**What the task requires**
In the reply, include exactly the lines of the entries below from the first to the line with "Xiaomi açıkladı: Soft", that line included.

Stored items:
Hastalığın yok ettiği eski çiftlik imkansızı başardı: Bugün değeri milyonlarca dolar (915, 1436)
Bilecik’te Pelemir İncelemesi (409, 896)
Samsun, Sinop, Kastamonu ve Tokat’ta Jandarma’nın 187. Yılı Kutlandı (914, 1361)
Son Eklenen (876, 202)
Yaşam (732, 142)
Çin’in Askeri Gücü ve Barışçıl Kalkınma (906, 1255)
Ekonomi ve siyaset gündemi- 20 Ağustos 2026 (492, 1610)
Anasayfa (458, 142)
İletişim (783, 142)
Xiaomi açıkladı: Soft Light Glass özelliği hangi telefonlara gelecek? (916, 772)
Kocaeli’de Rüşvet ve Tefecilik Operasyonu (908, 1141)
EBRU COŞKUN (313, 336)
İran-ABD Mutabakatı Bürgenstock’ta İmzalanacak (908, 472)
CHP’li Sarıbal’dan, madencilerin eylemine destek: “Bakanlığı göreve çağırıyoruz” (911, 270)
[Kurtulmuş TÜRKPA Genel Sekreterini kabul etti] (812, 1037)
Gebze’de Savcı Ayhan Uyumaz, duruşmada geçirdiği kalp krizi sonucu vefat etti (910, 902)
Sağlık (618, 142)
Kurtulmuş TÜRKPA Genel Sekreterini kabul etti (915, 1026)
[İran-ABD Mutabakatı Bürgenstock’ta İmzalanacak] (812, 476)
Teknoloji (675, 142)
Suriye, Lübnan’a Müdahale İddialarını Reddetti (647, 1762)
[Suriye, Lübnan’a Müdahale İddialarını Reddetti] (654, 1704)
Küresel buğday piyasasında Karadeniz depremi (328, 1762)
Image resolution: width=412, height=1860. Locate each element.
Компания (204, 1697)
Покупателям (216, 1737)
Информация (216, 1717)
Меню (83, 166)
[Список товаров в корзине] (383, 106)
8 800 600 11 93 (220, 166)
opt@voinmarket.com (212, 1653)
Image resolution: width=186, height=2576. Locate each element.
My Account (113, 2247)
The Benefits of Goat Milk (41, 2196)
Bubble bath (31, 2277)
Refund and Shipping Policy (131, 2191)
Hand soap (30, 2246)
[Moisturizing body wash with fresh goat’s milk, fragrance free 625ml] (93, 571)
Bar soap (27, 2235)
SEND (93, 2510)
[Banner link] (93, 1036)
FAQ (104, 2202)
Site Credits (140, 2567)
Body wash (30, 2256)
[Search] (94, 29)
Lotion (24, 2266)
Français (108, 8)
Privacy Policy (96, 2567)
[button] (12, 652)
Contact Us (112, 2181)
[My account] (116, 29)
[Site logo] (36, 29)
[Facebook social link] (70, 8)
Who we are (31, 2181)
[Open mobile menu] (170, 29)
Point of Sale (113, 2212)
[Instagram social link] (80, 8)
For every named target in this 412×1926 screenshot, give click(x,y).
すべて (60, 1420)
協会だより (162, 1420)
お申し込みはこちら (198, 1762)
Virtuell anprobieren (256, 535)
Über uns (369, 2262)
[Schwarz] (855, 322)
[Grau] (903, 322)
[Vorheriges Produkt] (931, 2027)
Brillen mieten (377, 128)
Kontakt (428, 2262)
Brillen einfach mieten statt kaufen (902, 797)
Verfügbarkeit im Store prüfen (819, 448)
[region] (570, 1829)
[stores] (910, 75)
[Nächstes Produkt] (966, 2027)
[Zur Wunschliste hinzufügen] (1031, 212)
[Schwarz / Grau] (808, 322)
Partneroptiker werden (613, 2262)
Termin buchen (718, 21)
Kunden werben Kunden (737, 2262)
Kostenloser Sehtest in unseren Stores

**Result for this task**
Hastalığın yok ettiği eski çiftlik imkansızı başardı: Bugün değeri milyonlarca dolar (915, 1436)
Bilecik’te Pelemir İncelemesi (409, 896)
Samsun, Sinop, Kastamonu ve Tokat’ta Jandarma’nın 187. Yılı Kutlandı (914, 1361)
Son Eklenen (876, 202)
Yaşam (732, 142)
Çin’in Askeri Gücü ve Barışçıl Kalkınma (906, 1255)
Ekonomi ve siyaset gündemi- 20 Ağustos 2026 (492, 1610)
Anasayfa (458, 142)
İletişim (783, 142)
Xiaomi açıkladı: Soft Light Glass özelliği hangi telefonlara gelecek? (916, 772)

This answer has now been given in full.